• [Directions]
1. Rewrite the article on waiting to settle down between "By eHarmony Advice" and "down are outstanding.", inclusive, swapping "tying the knot" for "getting married".
2. Decide whether each statement agrees with the article on waiting to settle down: (a) In the 1950s, the average age for a woman's first marriage in the United States was 23. (b) The PEW Research Center report on marriage age and staying married came out in 2010. (c) The article says that being older means carrying more baggage.

• [Selected extract]

Seven Benefits of Waiting to Settle Down

By eHarmony Advice Host Kate

Seven Benefits of Waiting to Settle Down

While tying the knot at a younger age may have its benefits for many who choose that path, the benefits for those waiting to settle down are outstanding.

OLDER FIRST-TIME MARRIAGES
The Ministry of Health, Labor, and Welfare reported that in the 1950s, the average age for first marriages in the United States was 25.9 years old for men and 23 years old for women. In comparison, 2008’s average age for men was 30.2 years old, and 28.5 for women. As the age for first time marriages has increased, the stigmas of the “old maid” and the “confirmed bachelor” have grown obsolete. The idea of “it’s too late” is rapidly fading from our collective understanding.

1. MATURITY MAKES MARRIAGE LAST
In 2008, the PEW Research Center reported a strong correlation between the older age of a couple at the time of marriage and their likelihood to stay married. For those who are still waiting to find the right one, and for those who are starting over, this is great news.

2. DOES BEING OLDER = “CARRYING MORE BAGGAGE?”
Not necessarily. If you have in fact learned from the trial-and-errors you’ve encountered, your “baggage” represents all the places you’ve traveled to and experienced rather than the full garbage bag! With multiple lessons under your belt, you are more likely to know yourself, which means you’re more likely to be adept at communication. You’ll be better equipped to know how to handle the conflicts that naturally arise in any healthy relationship.

3. WISER PARTNER CHOICES
Chances are, you’ve had your share of romantic relationships, dates, or if not, you have weathered storms through significant friendships. Time has given you the golden opportunity to “test-drive” different personality types in a myriad of arenas. You’ve learned to recognize red flags. “Once burned twice shy,” you know better than to head down a good looking path marked with a skull and cross bones.

• [Recorded information]
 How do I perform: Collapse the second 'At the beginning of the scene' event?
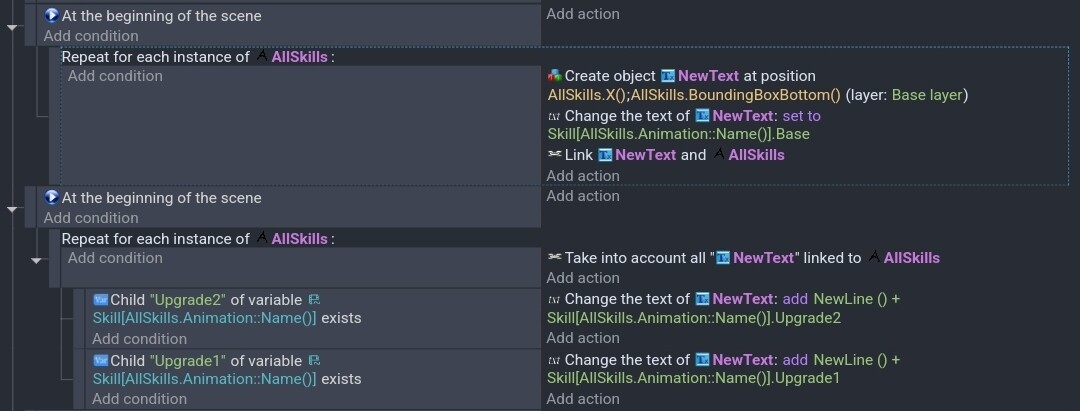pos(12,209)
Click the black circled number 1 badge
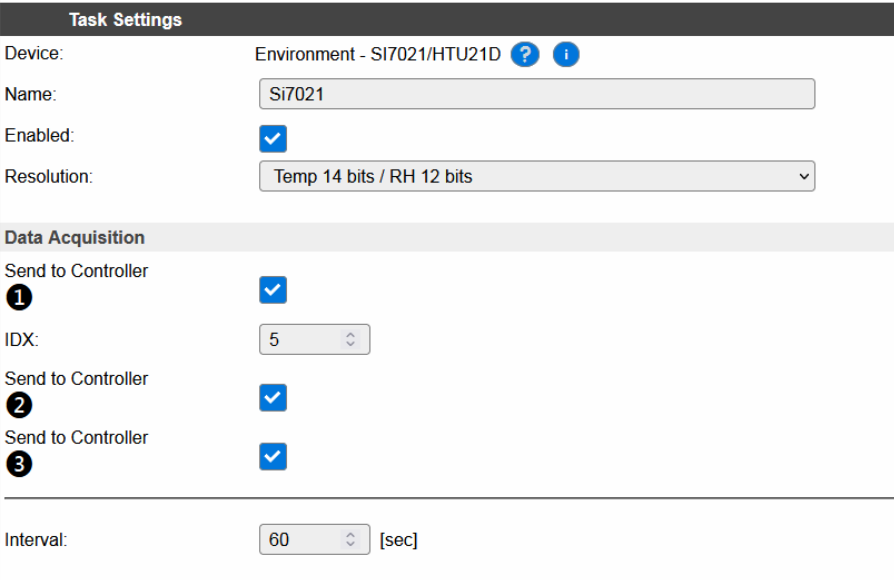This screenshot has width=894, height=580. pyautogui.click(x=19, y=297)
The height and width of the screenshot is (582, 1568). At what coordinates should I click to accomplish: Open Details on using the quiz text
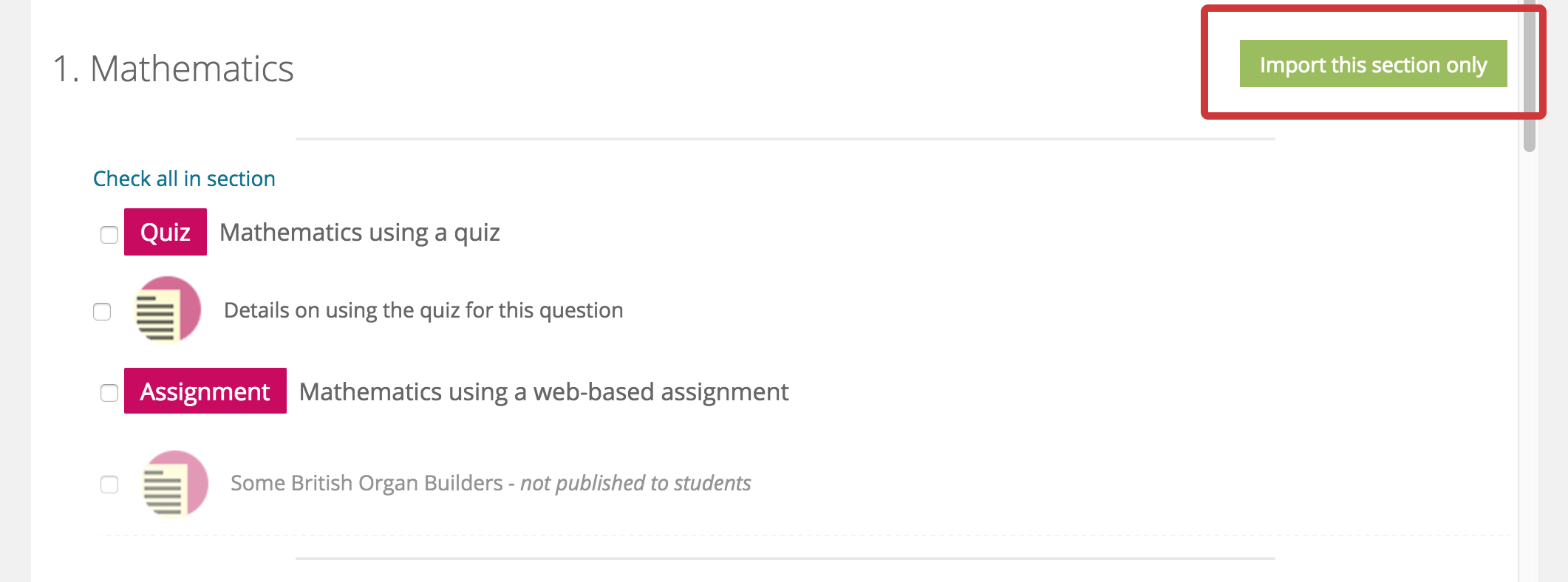click(x=423, y=310)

• [Answers for each item]
1.
By eHarmony Advice Host Kate

Seven Benefits of Waiting to Settle Down

While getting married at a younger age may have its benefits for many who choose that path, the benefits for those waiting to settle down are outstanding.

2.
(a) Yes: "23 years old for women."
(b) No: "In 2008, the PEW Research Center reported."
(c) No: "Not necessarily."